I’m a writer. I’ve written movies, numerous #1 bestselling novels, and am consistently one of Amazon’s bestselling horror writers. And one of the things I like to do most is surprise the audience. My novel The Haunted has spent almost a full year on Amazon’s bestselling Ghost Horror list, and my newest scare-fest Darkbound bowed a few weeks ago and is currently beating out folks like Joe Hill and Dean Koontz on Amazon’s Hot New Horror Releases. Partly (I hope) this is because the books are generally cool. But there’s no denying that a large part of their punch is packed into endings that catch the readers off-guard. They get to the end of the book expecting one thing… and when they get something completely different, they are not only happy, they are absolutely delighted.

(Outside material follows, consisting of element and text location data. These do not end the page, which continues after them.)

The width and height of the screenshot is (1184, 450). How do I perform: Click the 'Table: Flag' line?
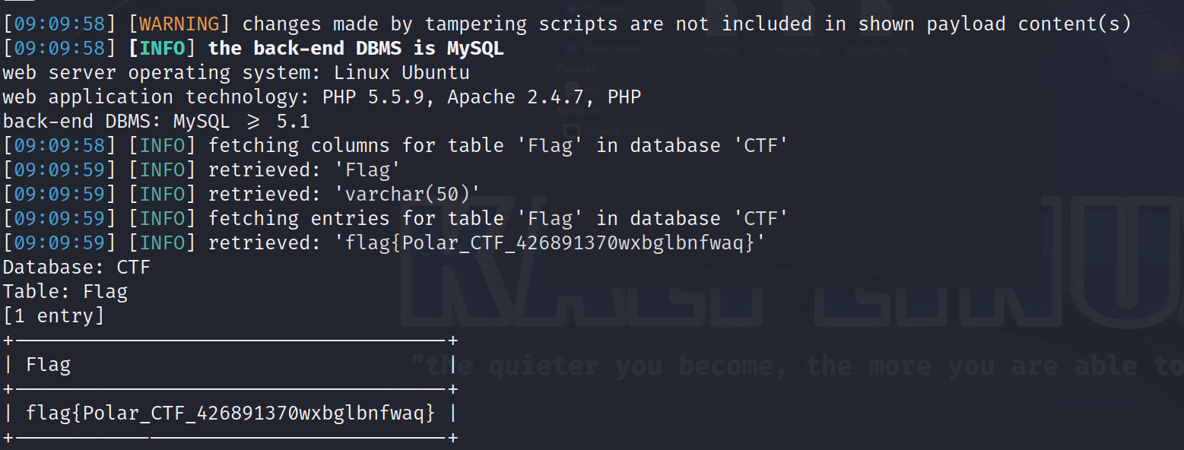(x=65, y=292)
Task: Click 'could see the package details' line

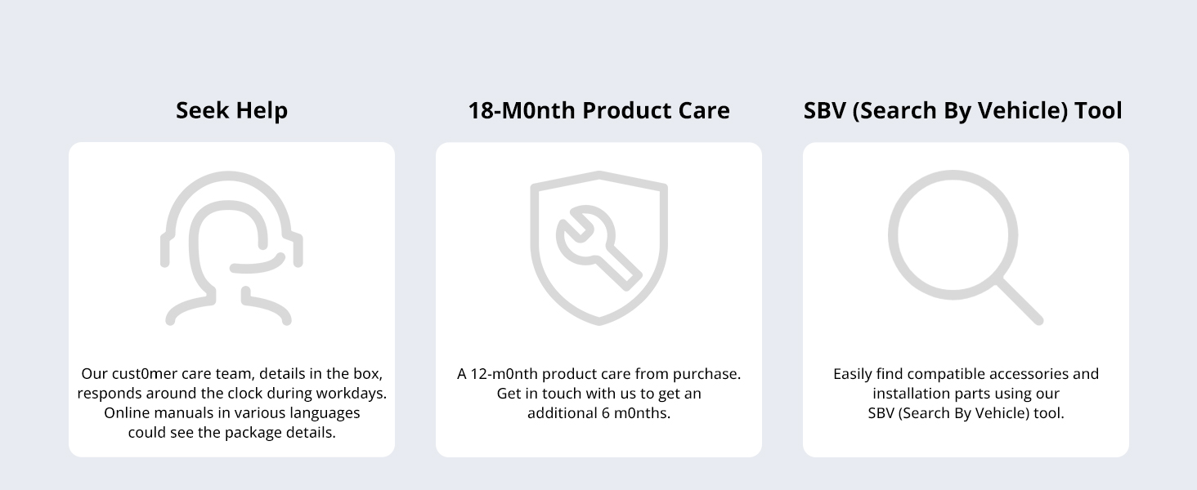Action: [232, 433]
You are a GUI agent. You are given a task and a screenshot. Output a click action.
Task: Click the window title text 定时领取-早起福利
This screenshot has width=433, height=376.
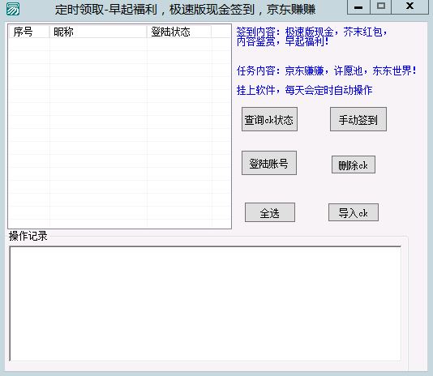[105, 10]
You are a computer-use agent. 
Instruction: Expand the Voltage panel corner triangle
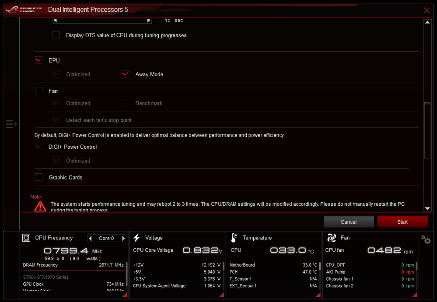click(221, 295)
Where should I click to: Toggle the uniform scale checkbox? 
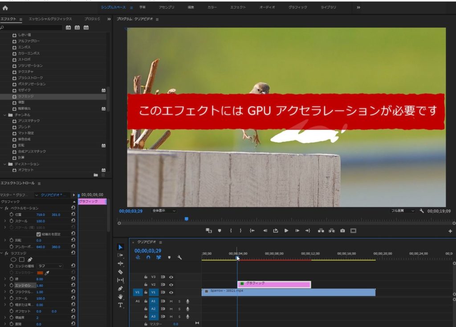[39, 234]
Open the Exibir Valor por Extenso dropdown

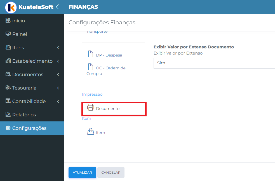pos(214,63)
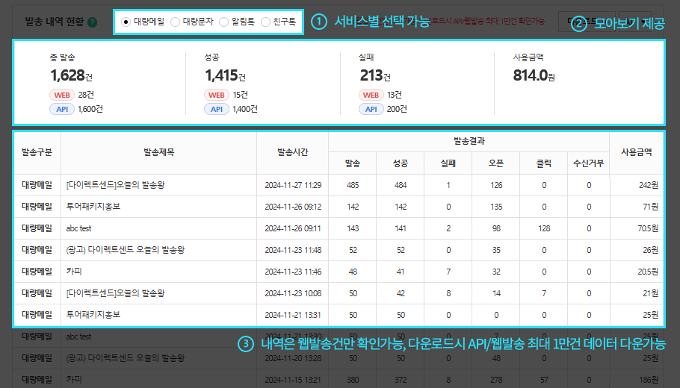The image size is (680, 388).
Task: Click the circled number 1 annotation marker
Action: (x=319, y=22)
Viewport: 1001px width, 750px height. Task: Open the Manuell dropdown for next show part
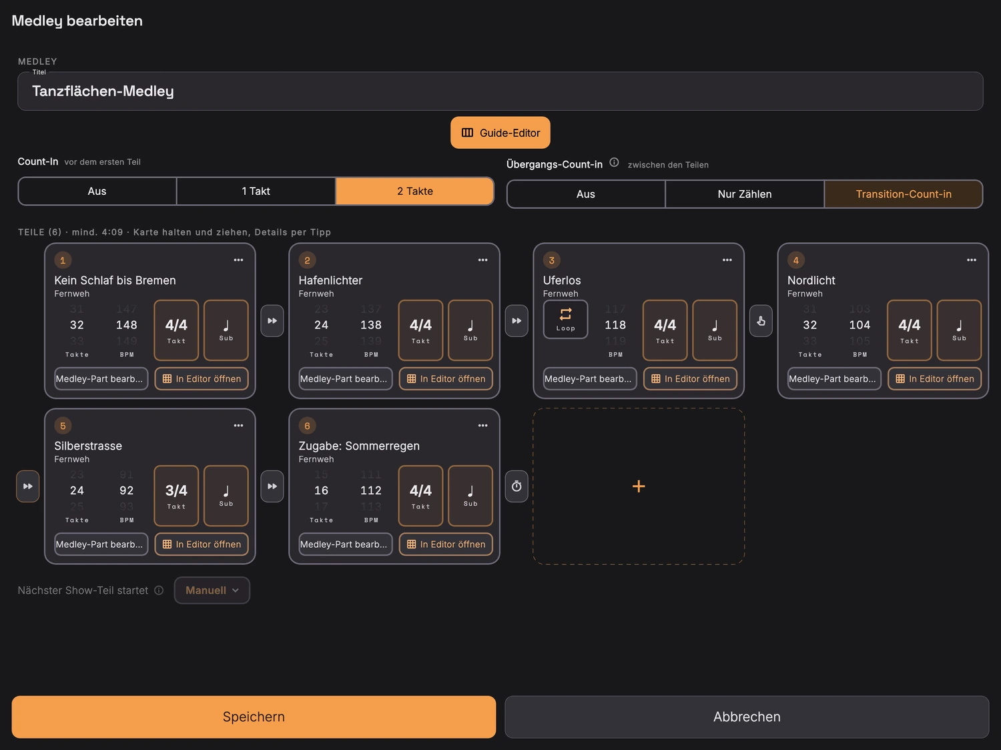click(212, 591)
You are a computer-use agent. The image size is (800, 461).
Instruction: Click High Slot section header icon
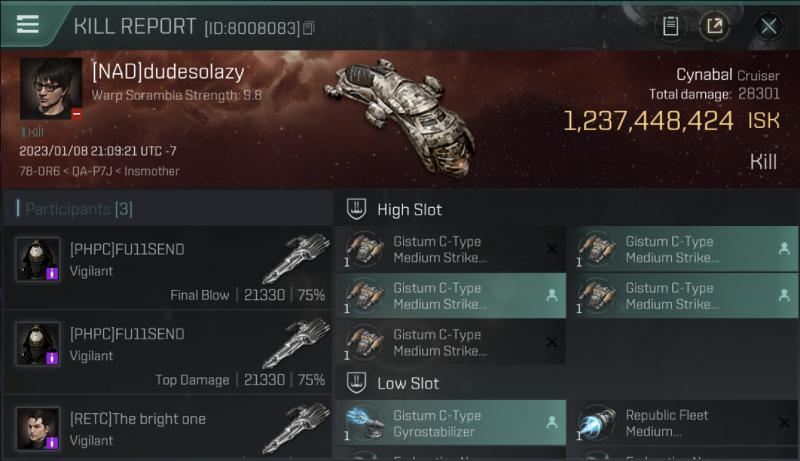(x=357, y=210)
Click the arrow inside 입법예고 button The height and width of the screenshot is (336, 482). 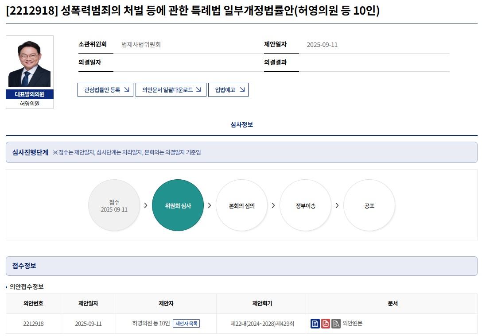pos(242,89)
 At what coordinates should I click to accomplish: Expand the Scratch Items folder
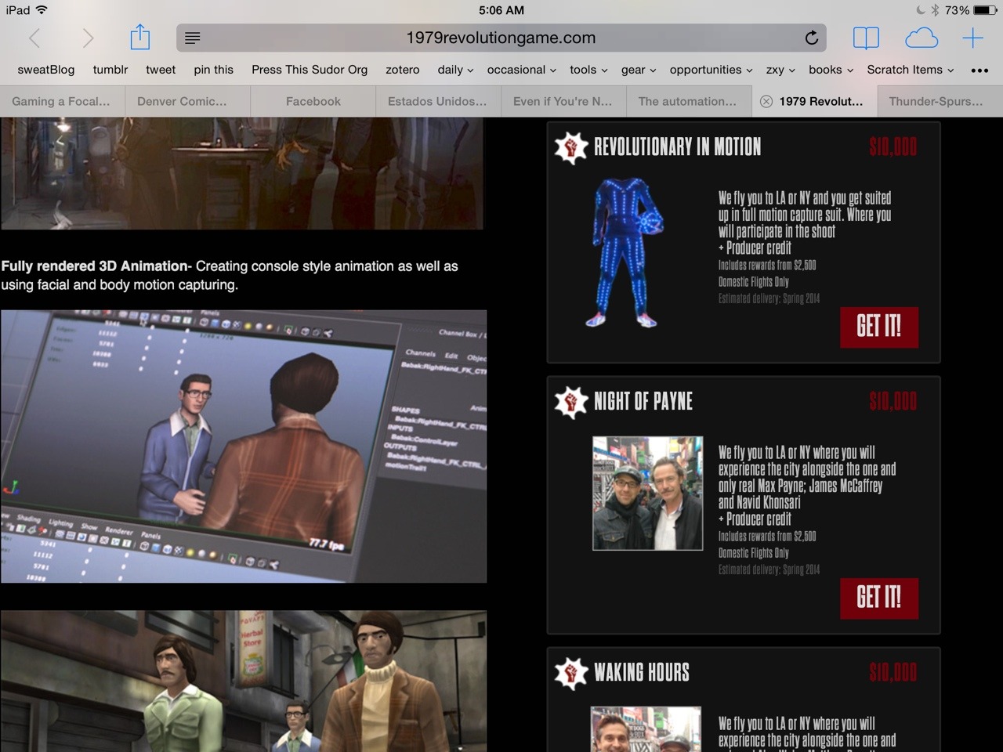(x=910, y=70)
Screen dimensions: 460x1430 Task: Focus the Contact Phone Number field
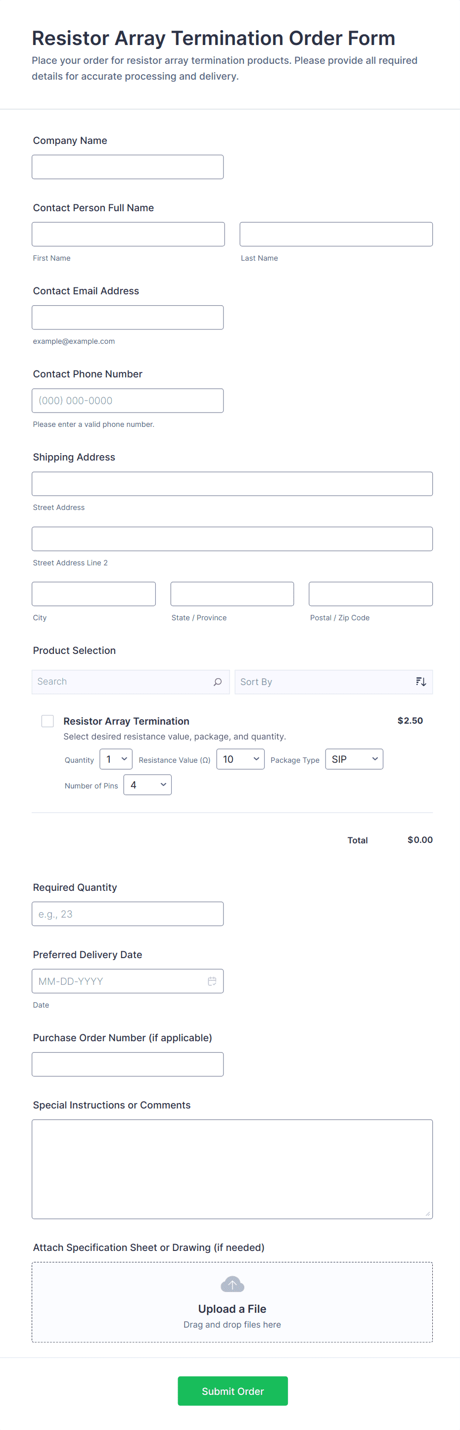pos(128,401)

So how does a writer go about doing that? How do you mislead your audience in such a way that when the final revelation comes, readers are caught flat-footed… and love you for it?
 
Well, let’s go back to magic. Remember when you were a kid and your idea of a magic trick was to hold out an object, then demand that your mom close her eyes and you would then run off and hide it? “Open your eyes,” you would say. And Mommy would clap and coo and shout with delight. But not because the magic was any good. No, it was because that kind of reaction is, I’m fairly certain, required under the U.S. Constitution. Mommies must love our tricks.
 
But non-Mommies? Strangers? Even (gasp!) readers?
 
They’re a bit tougher.
 
Readers demand a better magic show. The whole nine yards. Flaming pigeons bursting out of our sleeves, disappearing monkeys, and even – especially – those skimpy assistants.
 
Because those assistants are what makes the trick work. Great authors – like great magicians – know that the secret to misdirection isn’t withholding information, it’s giving extra information, and focusing the audience’s attention on that.
 
A pair of examples: I was recently driving to a conference where I was going to be talking authory stuff to a bunch of fans. On the way I listened to an audiobook, a suspense-thriller by a big-time writer. But I stopped listening rather abruptly when I started screaming because the author had, for the bijillionth time, said, “And then the super-spy told the other super-spy the plan. It was a cool plan, an awesome plan. And the two super-spies started doing the plan stuff, because they were super. But I, the author, won’t tell you what the plan was, because now you will be surprised when you find out. Mwahaha.” 
 
Okay, I’m probably paraphrasing. But it was pretty close.
 
Contrast that to the classic twist of recent times, The Sixth Sense. We’re so busy focusing on the ghosts, the scares, the plight of the little boy who we believe to be the protagonist, that we completely miss what was there the whole time (SPOILER ALERT FOR THOSE WHO HAVE BEEN LIVING UNDER A ROCK FOR THE LAST 15 YEARS OR SO): the fact that Bruce Willis was a ghost! Eek! But the clues were all there. The filmmaker didn’t hide them. He presented them all. He just gave us extra information, and made sure we paid attention to that instead of to the key stuff he planned on re-springing on us later.
 
As a reader, a good surprise can be one of the most gratifying experiences I have. But there’s a difference between a final revelation that ties together everything I already know and forces me to look at it in a completely new light… and a junky plot “twist” that the author throws at me out of left field with no warning whatsoever. One of them is a hoot, and makes me not only read the book again, but go around trying to get others to read it like I’ve just joined some kind of highly literary cult. The other just makes me want to hunt down the author and shake him/her until all the minutes he/she has wasted of my life are somehow tossed loose.
 
Authors are, by and large, solitary folks. We sit in our caves (we call them offices, but most of them are kind of dim and smell a bit odd, so “cave” is probably more apropros) and have only our own thoughts for company. That’s the bad news.
 
But the good news is that we can call up that attractive assistant at any time. To provide flash, dazzle, and interest. To give information we want our readers to have, so that the audience will not pay attention to the real information that will set them up for a surprise later on. Withhold everything and it’s irritating. But give a little extra, mislead properly… and it’s magic.